Toda a primeira metade do livro é extremamente rica em detalhes visuais. Conhecemos Atreiú e sua missão, de encontrar a cura para a Imperatriz Criança, poder máximo do reino de Fantasia, que está definhando de uma misteriosa doença. Ao mesmo tempo, descobrimos que um grande mal paira sobre esse reino. O Nada, que a cada instante consome mais e mais domínios de fantasia. Atreiú deve vagar por Fantasia em busca da cura, sendo guiado apenas pelo AURIN, a “Jóia”, o “Brilho”, a insígnia da imperatriz, que faz com que seja respeitado por toda as criaturas que habitam Fantasia, boas ou más, belas ou feias, sábias ou loucas.

Em dado momento, Atreiú encontra um dragão da sorte, uma gigantesca serpente com escamas de madrepérola e cabeça de leão, capaz de cuspir chamas azuis, chamado Fuchur (e que no filme seria chamado de Falkor). Juntos alcançam o Oráculo do Sul, onde Atreiú descobre que nenhum ser de Fantasia poderia salvar sua imperatriz. Apenas um filho de Adão, um humano, um habitante do mundo de fora, poderia curá-la, dando um novo nome para ela. Nesse momento Bastian tem certeza que o livro que lê está se referindo a ele. Atreiú separa-se de Fuchur por acidente, e encontra-se com o lobisomem Gmork, a personificação bestial do Nada, que nesse momento já consumiu Fantasia quase por completo. O Nada também é um ser de fora, e do diálogo dos dois surgem conceitos que dificilmente uma criança compreenderia, o que torna o livro mais que uma simples obra infanto-juvenil. O pensamento proposto por esse diálogo é muito mais profundo e remete à facilidade com que alguém é capaz de acreditar em mentiras. Pesquisando um pouco sobre o autor (como costumo fazer sempre antes de vir escrever aqui), descobri que o mesmo é um dos mais famosos escritores do pós-guerra alemão, e seu discurso está intimamente ligado à sua realidade:

“- Calma, pequeno louco, rosnou o lobisomem. Quando chegar a sua vez de saltar para o Nada, você se transformará também num servidor do poder, desfigurado e sem vontade própria. Quem sabe para o que vai servir. É possível que, com sua ajuda, se possam convencer os homens a comprar o que não necessitam, a odiar o que não conhecem, a acreditar no que os domina ou a duvidar do que os podia salvar. Por seu intermédio, pequenos seres de fantasia, fazem-se grandes negócios no mundo dos homens, desencadeiam-se guerras, fundam-se impérios…”.

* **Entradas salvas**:
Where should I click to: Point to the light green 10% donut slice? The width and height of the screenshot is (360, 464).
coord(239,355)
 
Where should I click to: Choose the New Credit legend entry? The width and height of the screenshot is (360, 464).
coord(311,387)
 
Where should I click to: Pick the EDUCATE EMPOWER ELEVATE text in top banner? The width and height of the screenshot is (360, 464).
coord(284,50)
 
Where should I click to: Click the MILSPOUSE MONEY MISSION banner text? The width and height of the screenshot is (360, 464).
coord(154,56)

* **TAREFA PROPOSTA A**: Copie do texto sobre a jornada de Atreiú, sem nenhuma alteração, a passagem que vai de "Toda a primeira" até "sábias ou loucas.".
* **TAREFA PROPOSTA B**: Dê continuidade ao texto sobre a jornada de Atreiú, escrevendo a parte que vem logo depois da última frase apresentada.

* **RESULTADO DA TAREFA A**:
Toda a primeira metade do livro é extremamente rica em detalhes visuais. Conhecemos Atreiú e sua missão, de encontrar a cura para a Imperatriz Criança, poder máximo do reino de Fantasia, que está definhando de uma misteriosa doença. Ao mesmo tempo, descobrimos que um grande mal paira sobre esse reino. O Nada, que a cada instante consome mais e mais domínios de fantasia. Atreiú deve vagar por Fantasia em busca da cura, sendo guiado apenas pelo AURIN, a “Jóia”, o “Brilho”, a insígnia da imperatriz, que faz com que seja respeitado por toda as criaturas que habitam Fantasia, boas ou más, belas ou feias, sábias ou loucas.

* **RESULTADO DA TAREFA B**:
O Lobisomem Gmork, o agente do Nada.

O nome do protagonista é parte importante para total compreensão da obra, afinal ele é o bastião, o grande salvador protetor de Fantasia. Quando Bastian finalmente intervém e dá um novo nome à Imperatriz Criança, começa a segunda parte do livro. Aliás, para minha surpresa, o livro conta muito mais que o famoso filme de 1984, que termina justamente nesse momento.

O AURIN, muito mais bonito no filme do que o descrito no livro. Falei!

Desse ponto para frente, todo o tom da narrativa muda. Tudo torna-se muito filosófico e intimista. Bastian é tragado para dentro a história, recebe o AURIN, que realizará cada desejo seu dentro de Fantasia. Logo de cara, o garoto começa a usar seus desejos para mudar nele tudo o que lhe incomoda: tornou-se belo, forte, ágil e corajoso. Entretanto, ao contrário dele, podemos perceber que todos os desejos tem um preço, e aos poucos ele vai perdendo suas memórias, se esquecendo de quem é e de onde veio.

Não vou me estender muito falando sobre essa segunda parte do livro, já que pode ser inédita para a maioria dos leitores daqui do blog, uma vez que não está presente no filme e em nenhuma de suas continuações. Posso adiantar apenas que, conforme Bastian enche Fantasia de novas histórias, torna-se cada vez mais vazio, a ponto de esquecer seu nome e tornar-se um perigo para seus habitantes. Atreiú e Fuchur ainda desempenhariam papéis importantes nessa segunda etapa da história.

Capa do livro, como ele aparece no filme.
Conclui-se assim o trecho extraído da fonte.